Posted: Thursday, July 27, 2006
An important question we face prior to returning to the moon is how to maximize the human and robotic resources we have. We have successfully demonstrated that human operators on Earth can control robots on a distant world with numerous Mars missions. We routinely use robotics on the space shuttle and space station that are controlled by in situ astronauts. And we have the experience of hundreds of suited spacewalks. What we don't have much experience with is optimizing between the three options. Crew time is precious, so it's advantageous to move operations to ground controllers wherever possible. The ground has the time delay to deal with, but they have advantages like being able to work all night long while the crew is sleeping. In short, there is always a tradeoff between the more precious crew time and the (expected) higher efficiency of crew work. How to optimize the split of work between spacewalk work, crew controlled robotics, and ground controlled robotics is an important question that needs to be answered prior to returning to the moon.

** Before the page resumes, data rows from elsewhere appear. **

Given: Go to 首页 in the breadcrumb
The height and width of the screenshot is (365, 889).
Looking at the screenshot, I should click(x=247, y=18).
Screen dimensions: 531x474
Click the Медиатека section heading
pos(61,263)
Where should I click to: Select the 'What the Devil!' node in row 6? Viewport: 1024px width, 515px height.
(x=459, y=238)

The remotely-operated vehicle (ROV) on this NEEMO mission performs the role of the robot. It can be a surface rover, or a free flyer (resembling the end of a robotic arm.) It can be controlled by the control center in Houston, or the in situ crew. As the mission continues, we have been experimenting with all options and documenting lessons learned to help answer the larger question of how best to split work. Following on the work done on NEEMO 9, we have designed exercises to answer these questions on NEEMO 10. Over the course of multiple missions we expect to have a significant database to help drive our lunar operations concepts.

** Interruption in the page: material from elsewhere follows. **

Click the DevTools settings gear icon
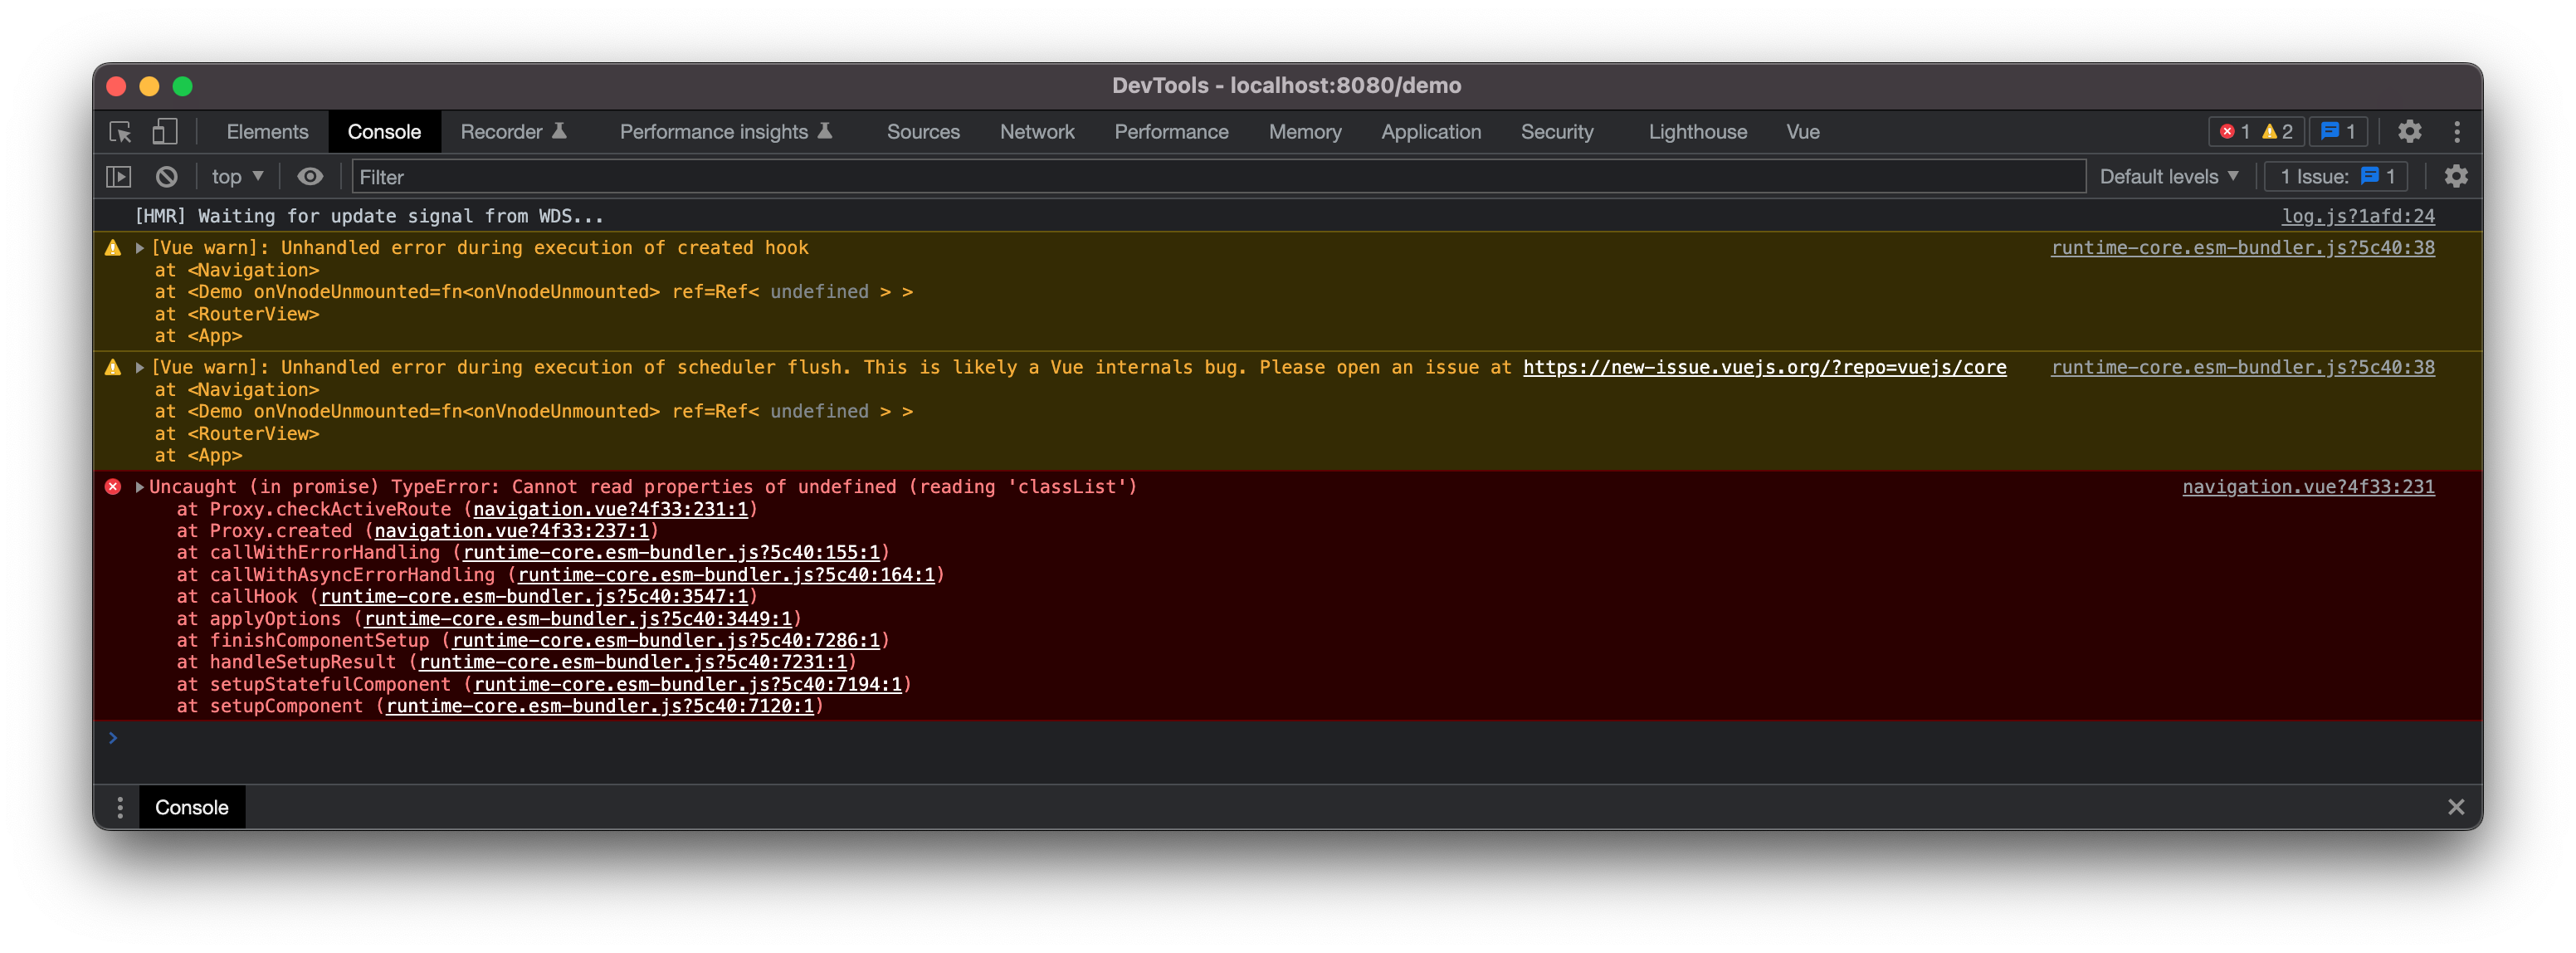 [2410, 131]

Just as on the International Space Station, future inhabitants of the moon or Mars will need periodic cargo vehicles to resupply them with the essentials they need to live in such a harsh environment (air, water, food, etc.). The cargo vehicle will be targeted to land close (but not too close!) to their base. It's also likely that the cargo vehicle will have a homing beacon. So a task astronauts may one day face will be to follow the homing beacon to their cargo vehicle with fresh supplies.
In the last two days we have exercised all of these concepts with different exercises. The Mission Control Center (MCC) team in Houston did a timed exercise to find out how long it took them to find different markers deployed nearby with the ROV. Later the suited crewmembers performed the same task, and the respective times were logged for comparison. Later the MCC team navigated the ROV around the natural obstacles of the reef to a homing beacon hidden hundreds of feet in the distance. This exercise was repeated with suited crewmembers being vectored by the MCC.
Obviously one of the primary science tasks on the moon or Mars will be collecting rock samples. We envision that the crew will find samples on their excursions, the planetary scientists in the MCC will analyze them remotely, and later send the crew back to those locations that looked most interesting to get more samples. This scenario was exercised today, with a planetary scientist from the Astromaterials Research and Exploration Science (ARES) group at Johnson Space Center playing her role.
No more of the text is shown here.